Entries on target coordinates ->

___

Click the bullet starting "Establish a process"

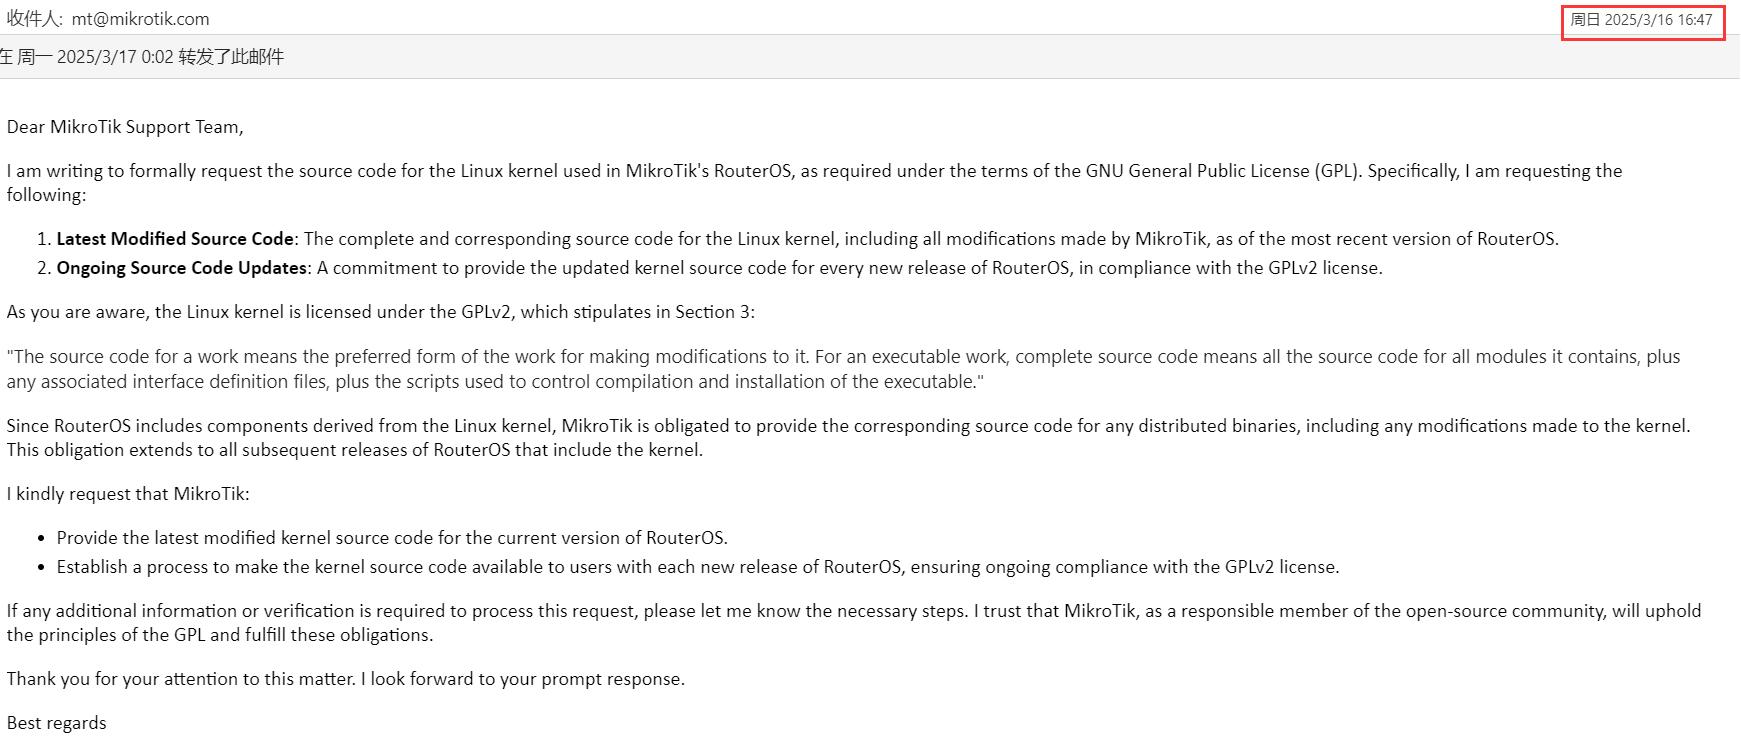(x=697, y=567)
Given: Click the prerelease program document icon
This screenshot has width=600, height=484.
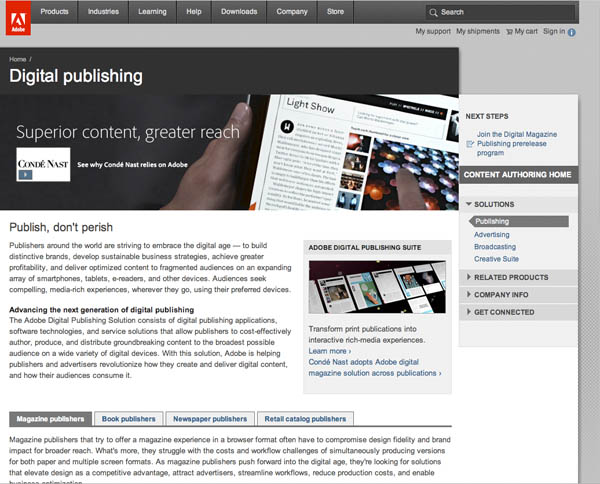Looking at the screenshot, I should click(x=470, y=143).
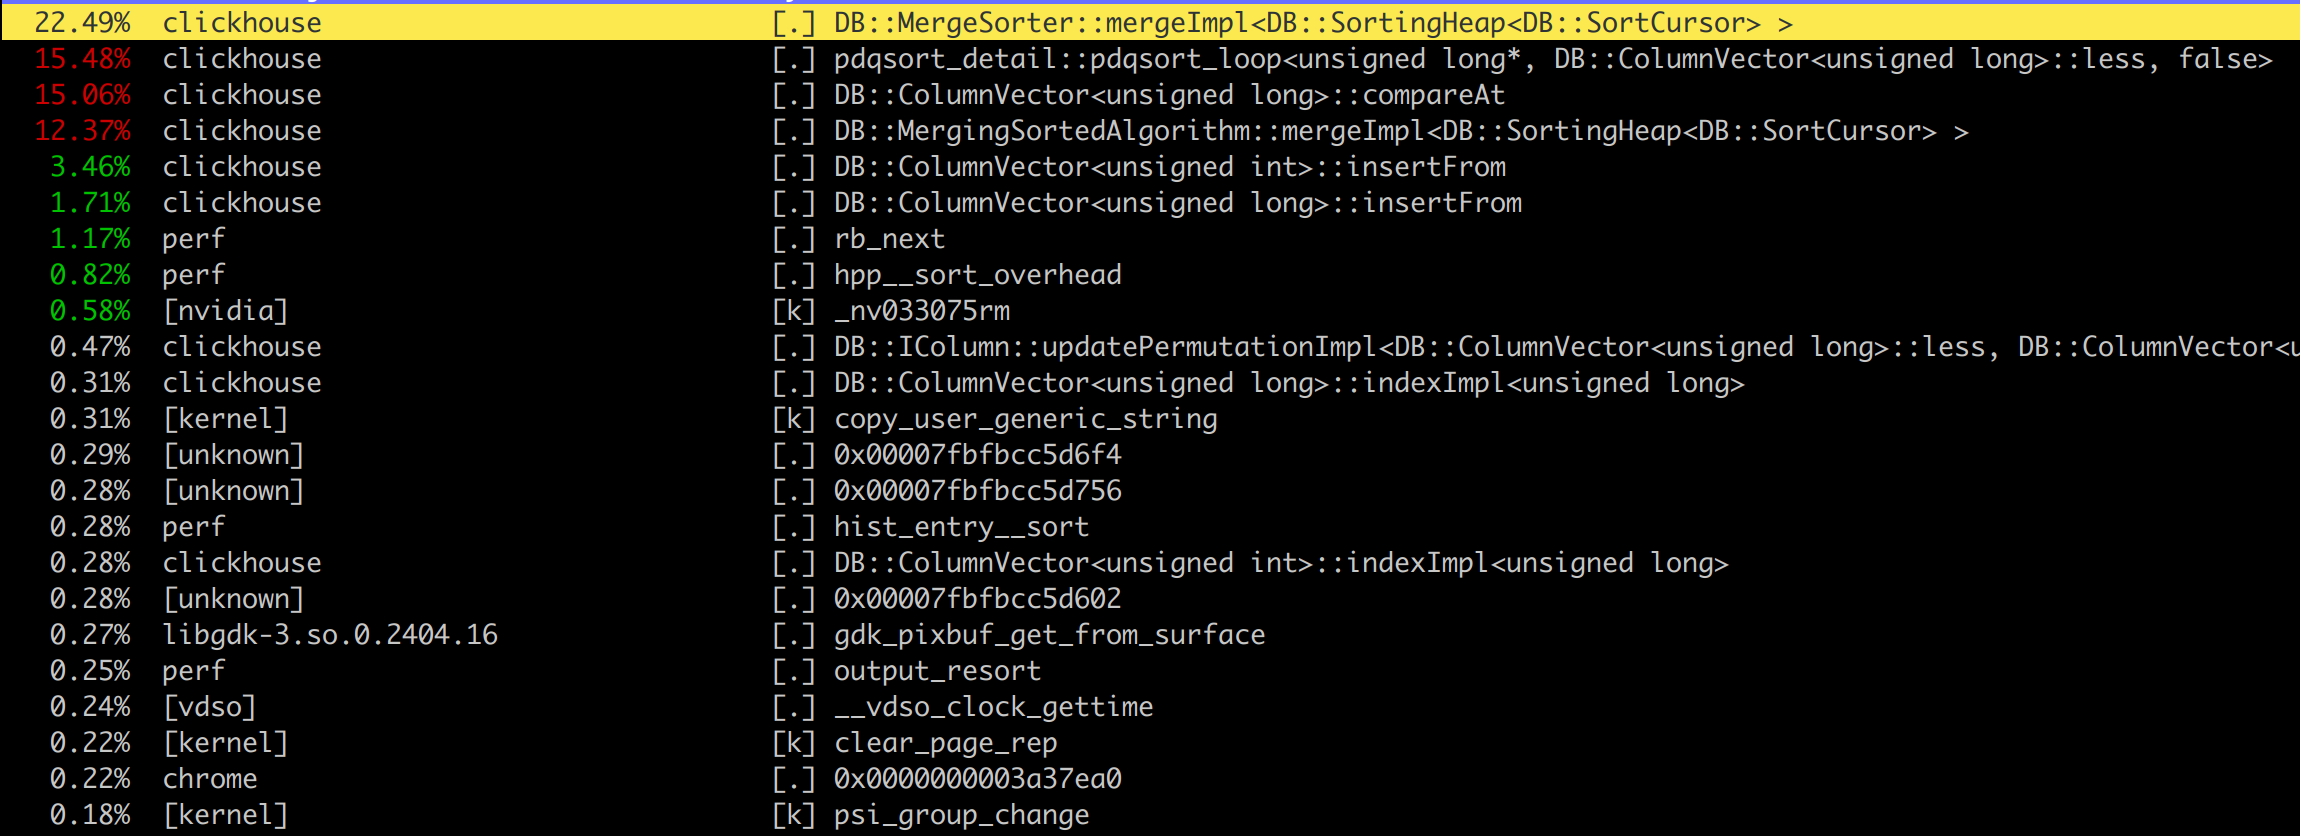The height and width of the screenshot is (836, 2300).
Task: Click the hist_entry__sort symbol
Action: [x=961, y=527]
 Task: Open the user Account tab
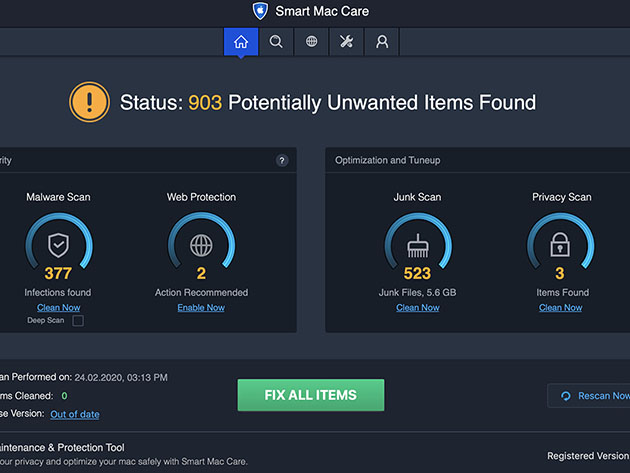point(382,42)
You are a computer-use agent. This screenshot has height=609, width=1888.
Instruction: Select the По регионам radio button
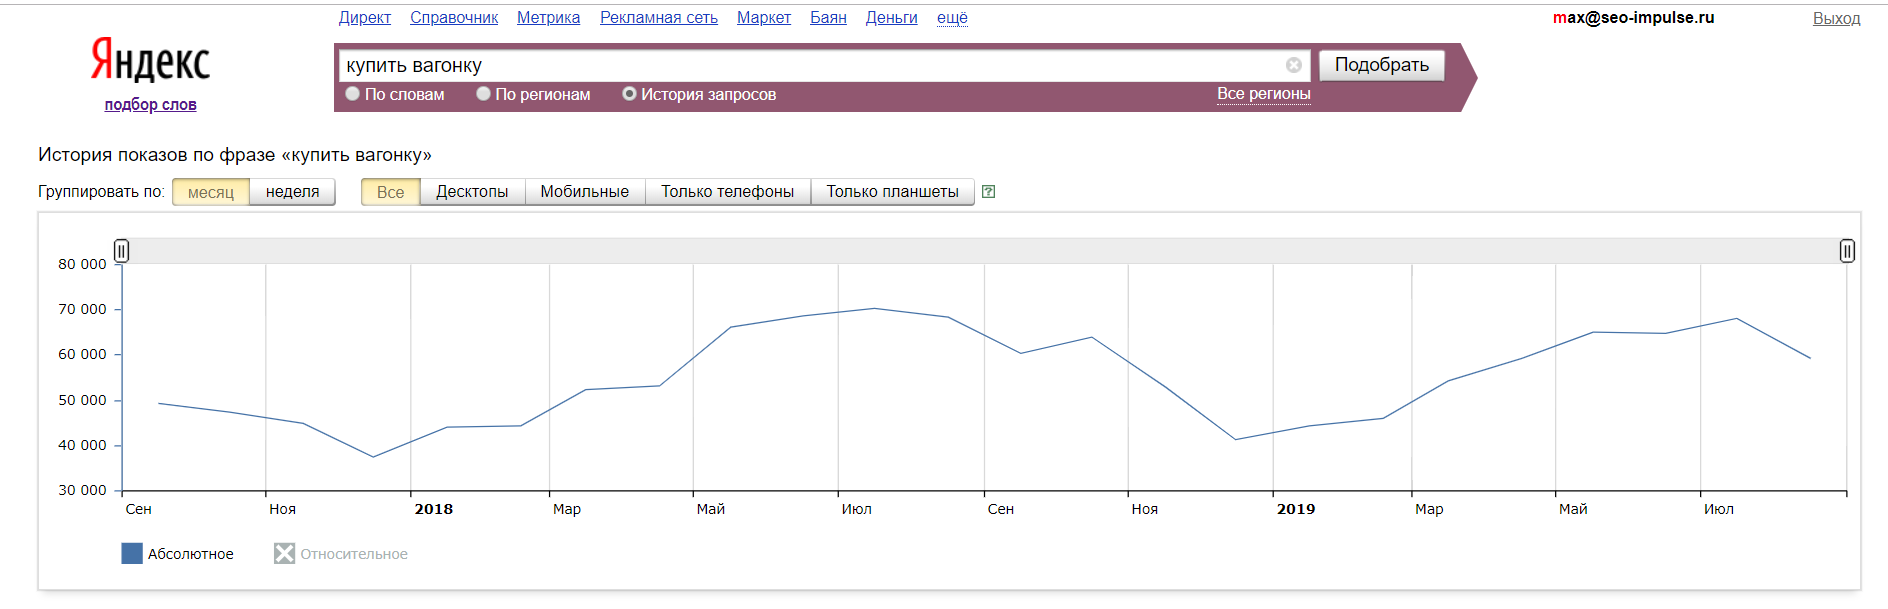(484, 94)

___

PROBLEM DESCRIPTION -> Copy out every line of the listing above without changing a character. Leave the pictures out of your copy.

SOLUTION FOR THIS EXERCISE ->
Click the bullet starting "Establish a process"

(x=697, y=567)
Given: Click the prerelease program document icon
This screenshot has width=600, height=484.
Looking at the screenshot, I should click(x=470, y=143).
The height and width of the screenshot is (836, 2300).
Task: Click the hist_entry__sort symbol
Action: [x=961, y=527]
 Task: Open the user Account tab
point(382,42)
You are a computer-use agent. This screenshot has height=609, width=1888.
Instruction: Select the По регионам radio button
(484, 94)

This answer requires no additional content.